Work to complete —
Can you give the entries below as a JSON list of strings, one string per line, with blank lines dropped and the pictures left out?

BEGIN Records for the exercise

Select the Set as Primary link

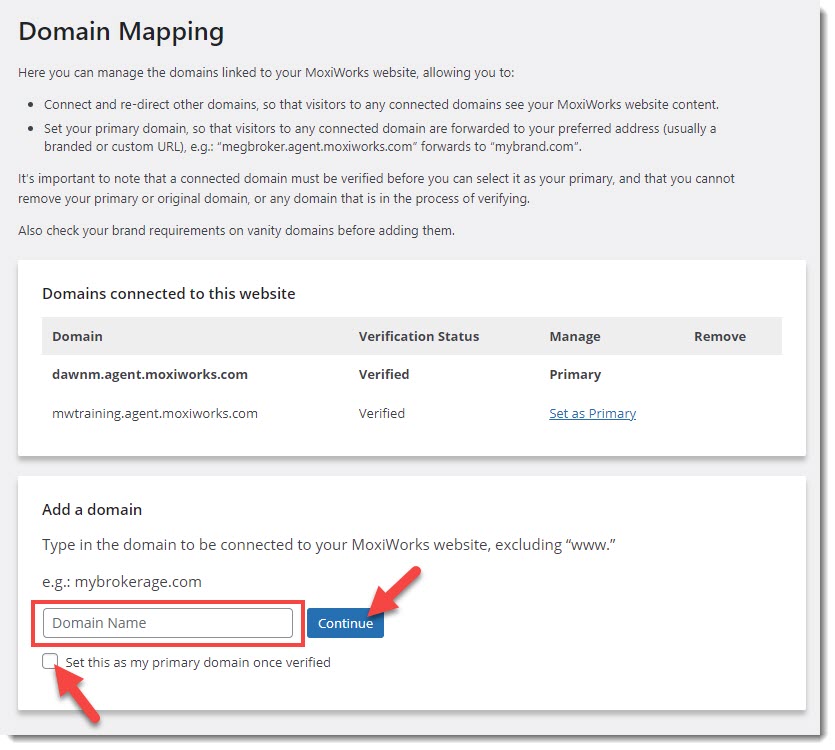592,413
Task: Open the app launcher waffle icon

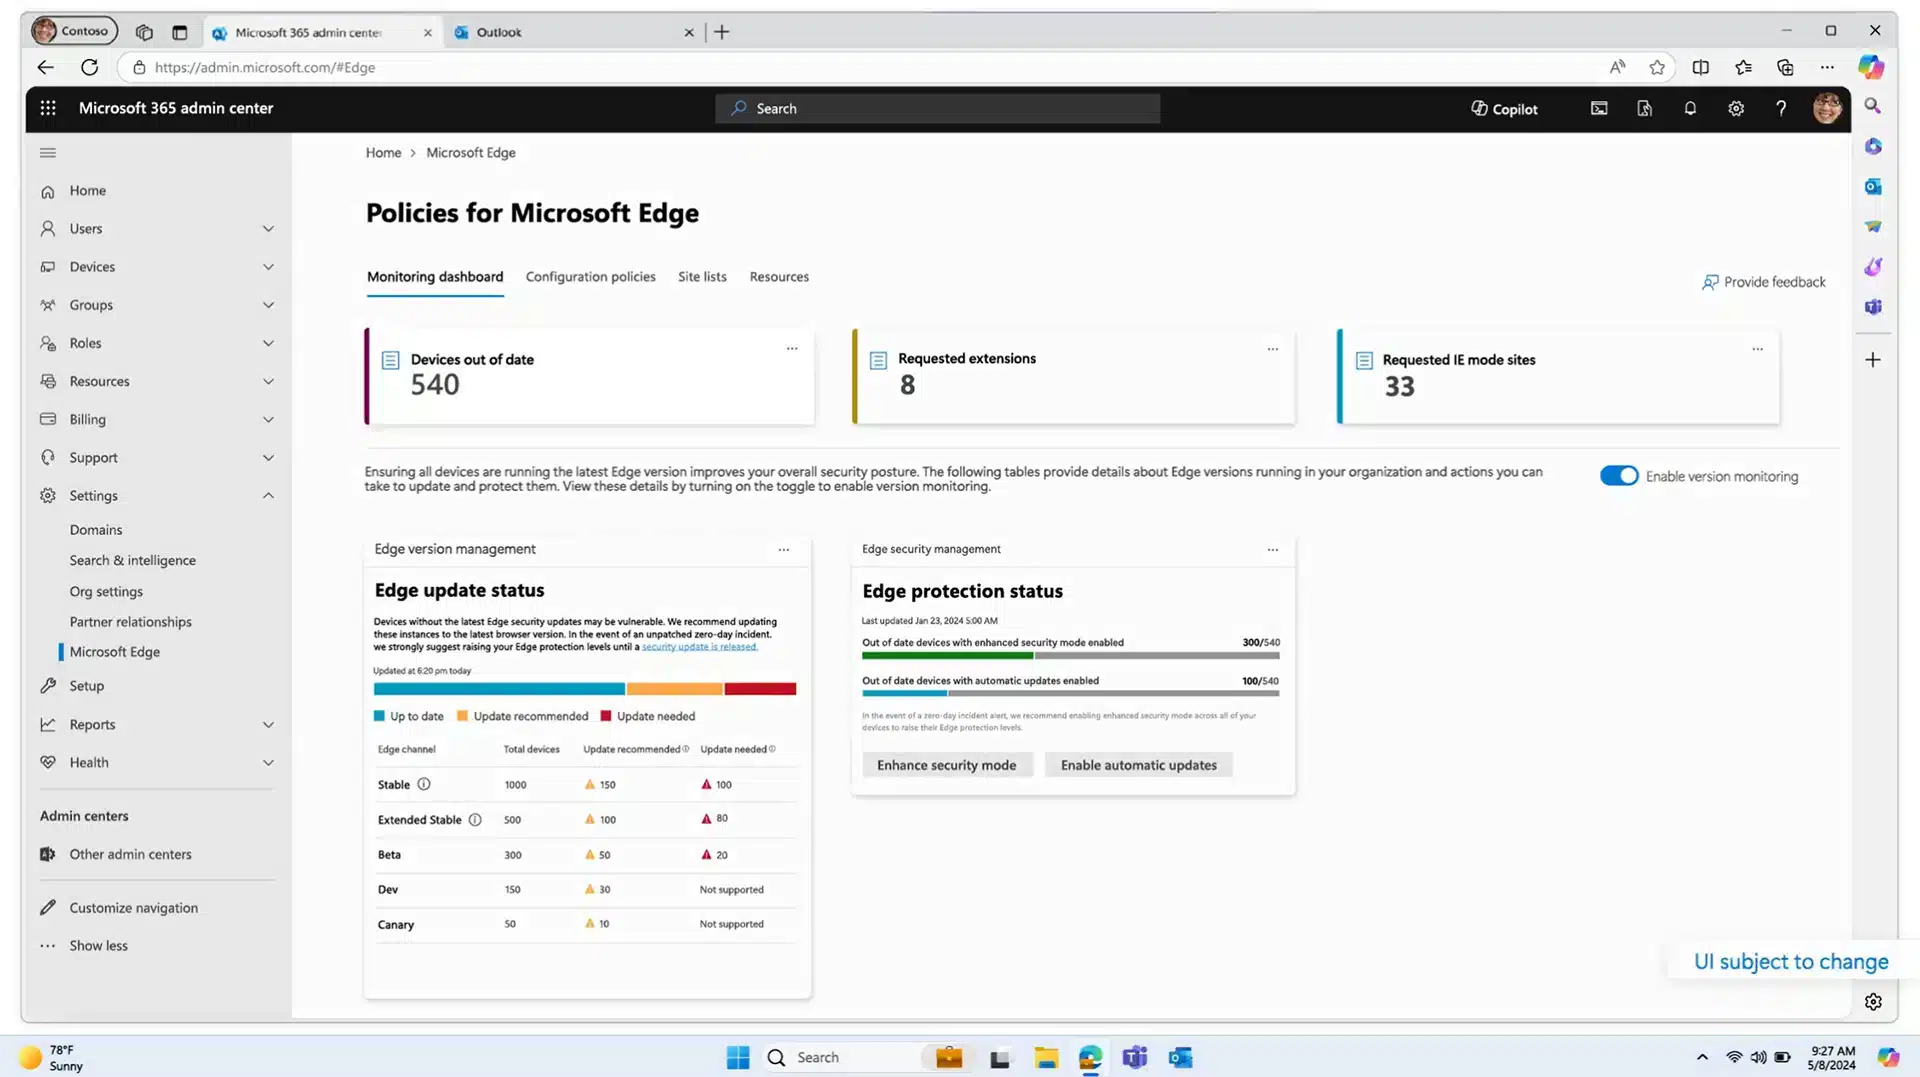Action: pyautogui.click(x=48, y=108)
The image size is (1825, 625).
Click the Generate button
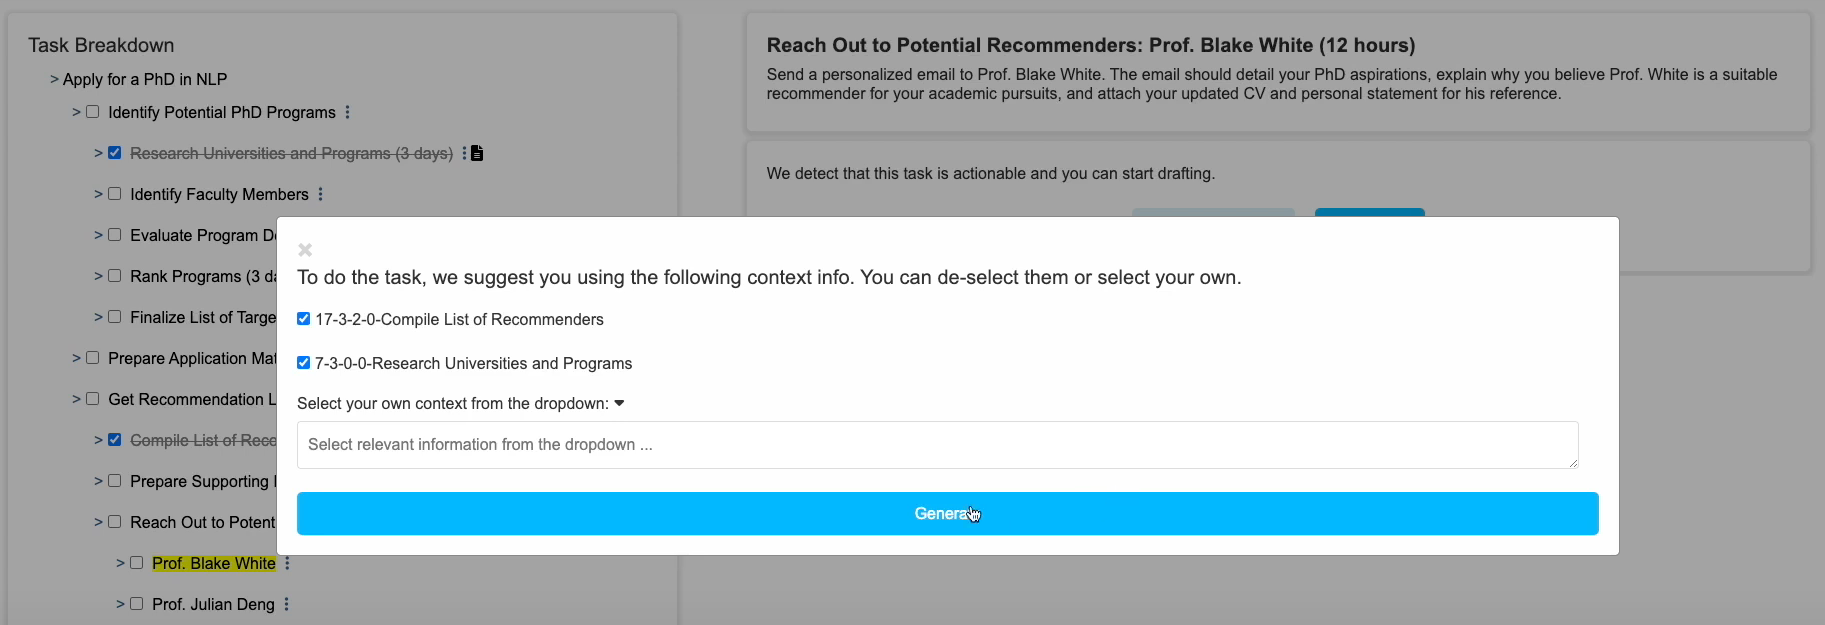click(947, 513)
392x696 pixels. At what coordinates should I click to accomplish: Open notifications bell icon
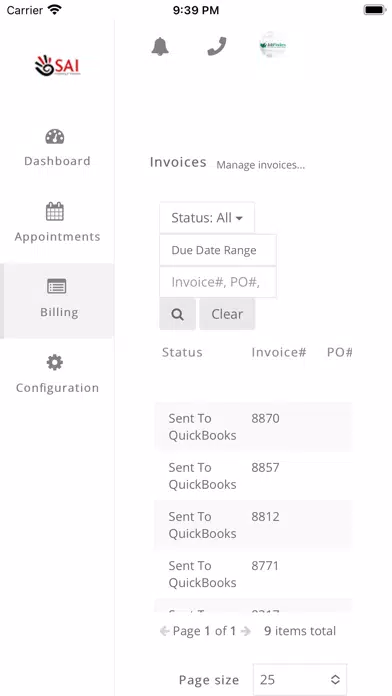(160, 46)
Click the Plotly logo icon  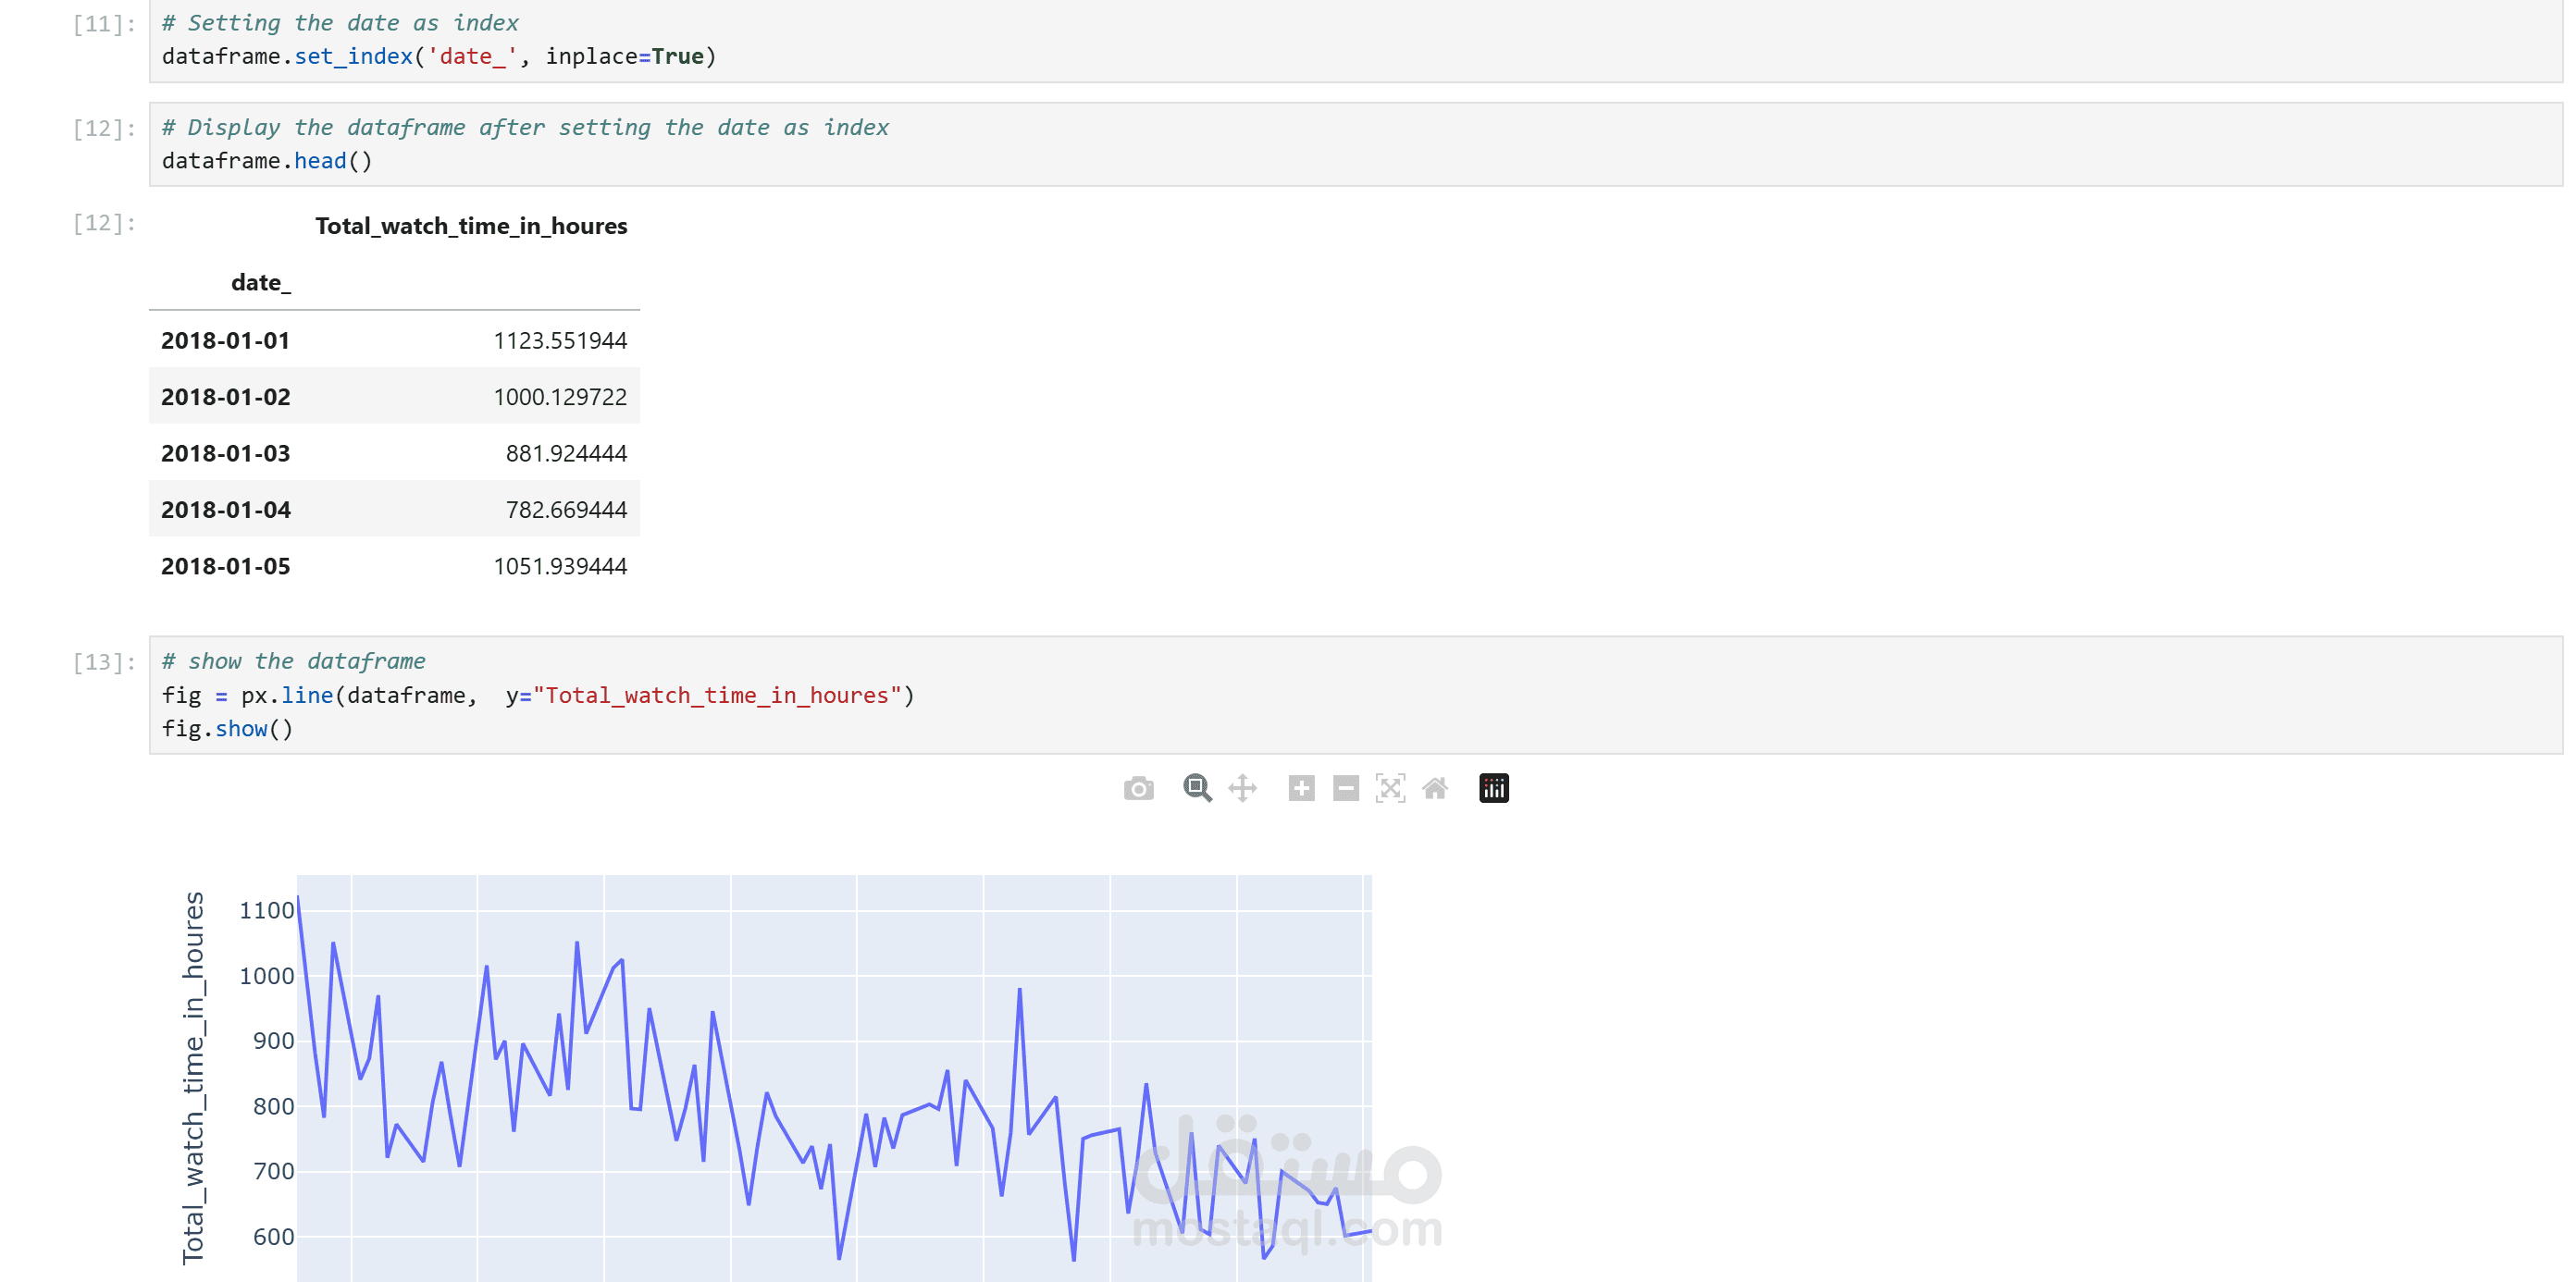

END Records for the exercise

Output for this exercise —
[
  "Select the Set as Primary link",
  "592,413",
  "Task: Open the app launcher waffle icon",
  "Action: pyautogui.click(x=48, y=108)",
  "The image size is (1825, 625).",
  "Click the Generate button",
  "click(947, 513)",
  "392x696 pixels. At what coordinates should I click to accomplish: Open notifications bell icon",
  "(160, 46)",
  "Click the Plotly logo icon  "
]